Notwithstanding the high discount to NAV I think I will be ditching it very shortly. There is only so much that I can stand.
Dod
Not being someone who ever invests in Investment Trusts, or Unit Trusts (or such collectives), I may have got this wrong so please bear with me and explain where my thinking is wrong.
Isn't it the case that such vehicles exist such that investors can choose to invest in the manner they are mandated to follow? I mean if one wanted to invest in high yielding eastern Europe equities then a fund mandated to do such is your investment vehicle of choice, should you not be able to, or choose not to, invest directly yourself. Obviously that is an extreme example simply to make the point.

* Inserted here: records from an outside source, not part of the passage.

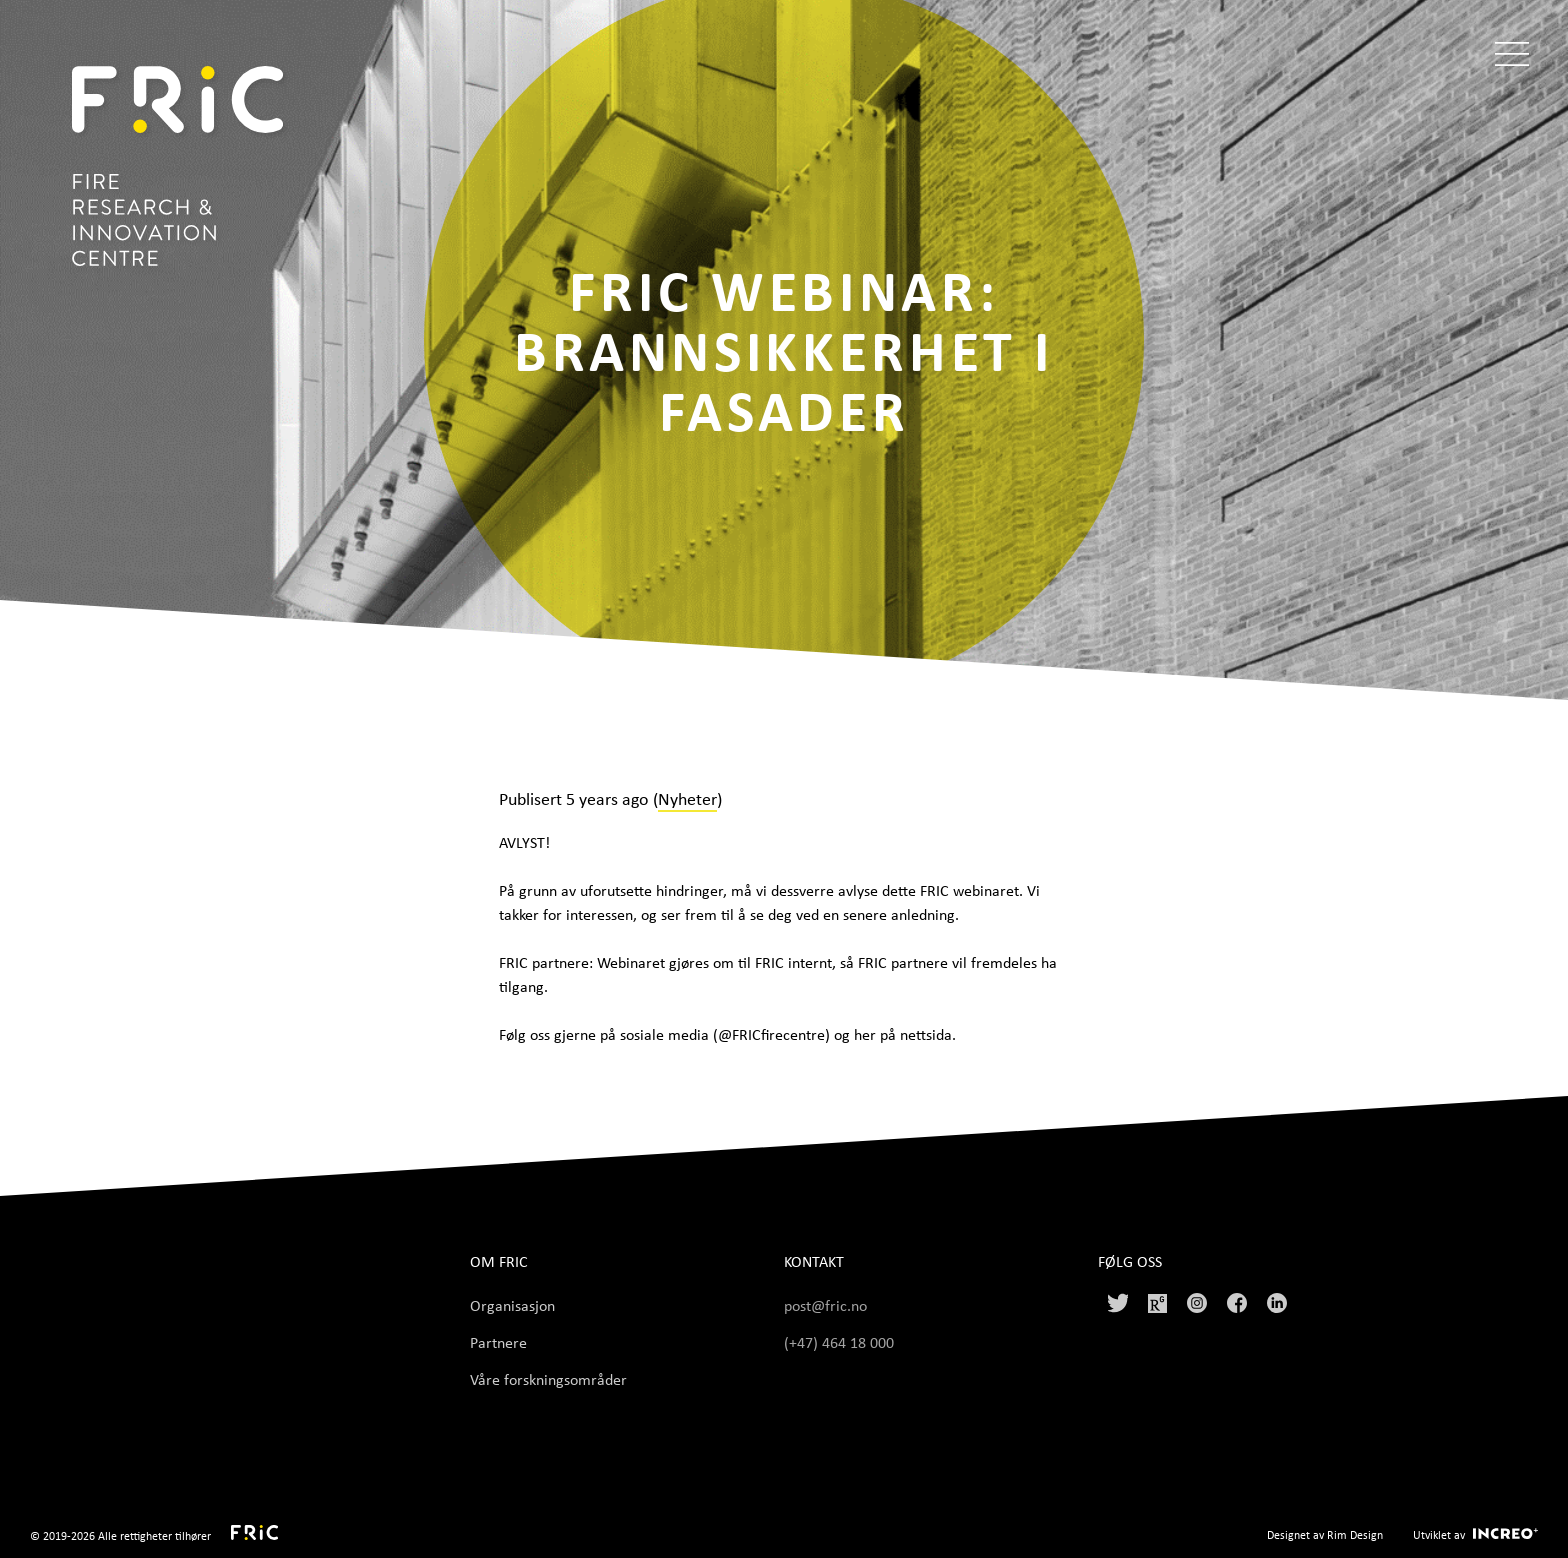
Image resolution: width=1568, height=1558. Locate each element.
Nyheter (687, 798)
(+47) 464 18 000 (841, 1342)
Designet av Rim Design (1325, 1534)
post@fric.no (825, 1305)
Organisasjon (512, 1305)
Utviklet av (1439, 1534)
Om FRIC (499, 1261)
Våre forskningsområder (548, 1379)
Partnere (498, 1342)
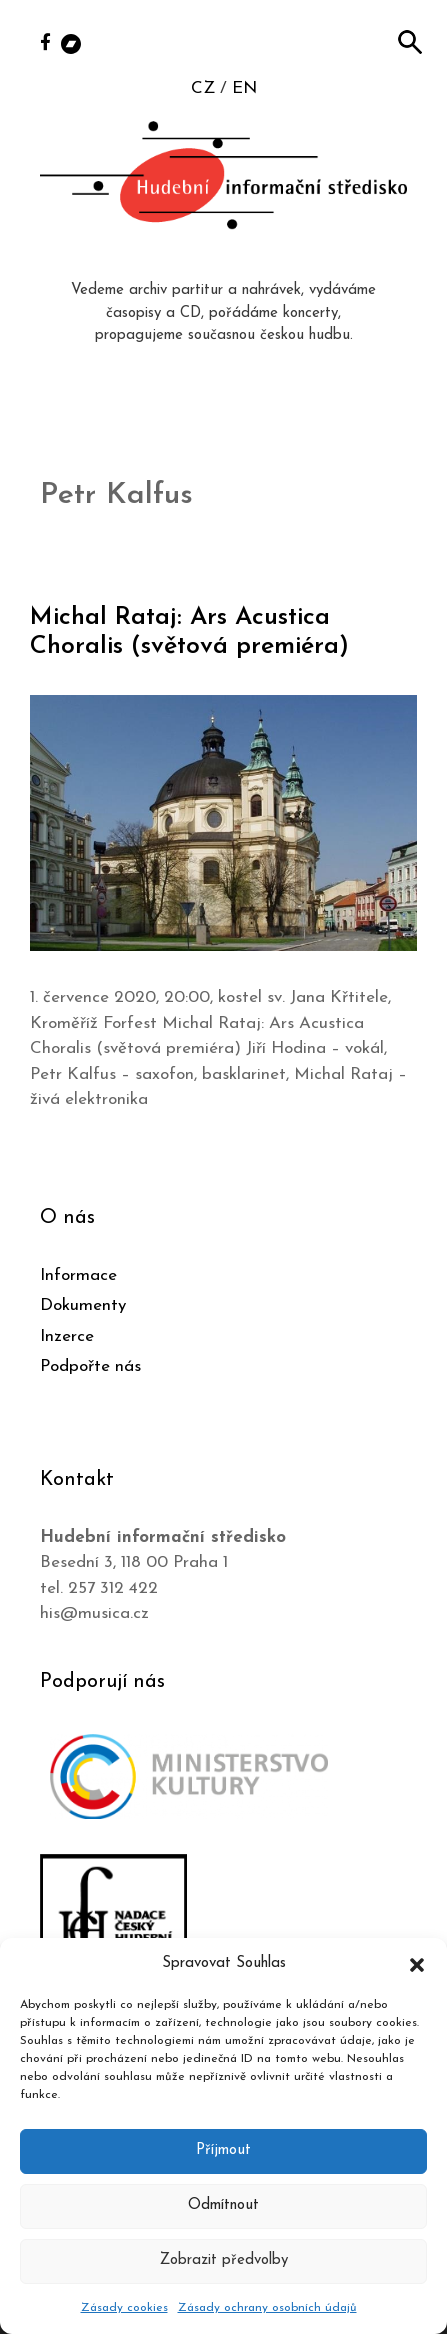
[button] (417, 1964)
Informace (78, 1275)
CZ (203, 88)
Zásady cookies (124, 2308)
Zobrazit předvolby (224, 2260)
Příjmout (223, 2150)
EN (244, 88)
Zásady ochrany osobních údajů (267, 2308)
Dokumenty (83, 1305)
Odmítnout (223, 2205)
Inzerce (67, 1336)
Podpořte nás (90, 1366)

If it is a fund that its investors know is "UK value" it serves investors seeking that very niche. Now it may underperform (or outperform) others in that niche, but surely it isn't a valid criticism (with hindsight, but indeed foresight) that it stayed with such a mandate? A bigger criticism would be were it to try and reinvent itself, such as the above hypothetical example "diversifying" into Asian equities, say.
If it was simply a general fund, or a hedge fund where it didn't promise a single investment style, but instead offered great total returns due to stock picking skill alone, then of course poor performance can, and should, be criticised.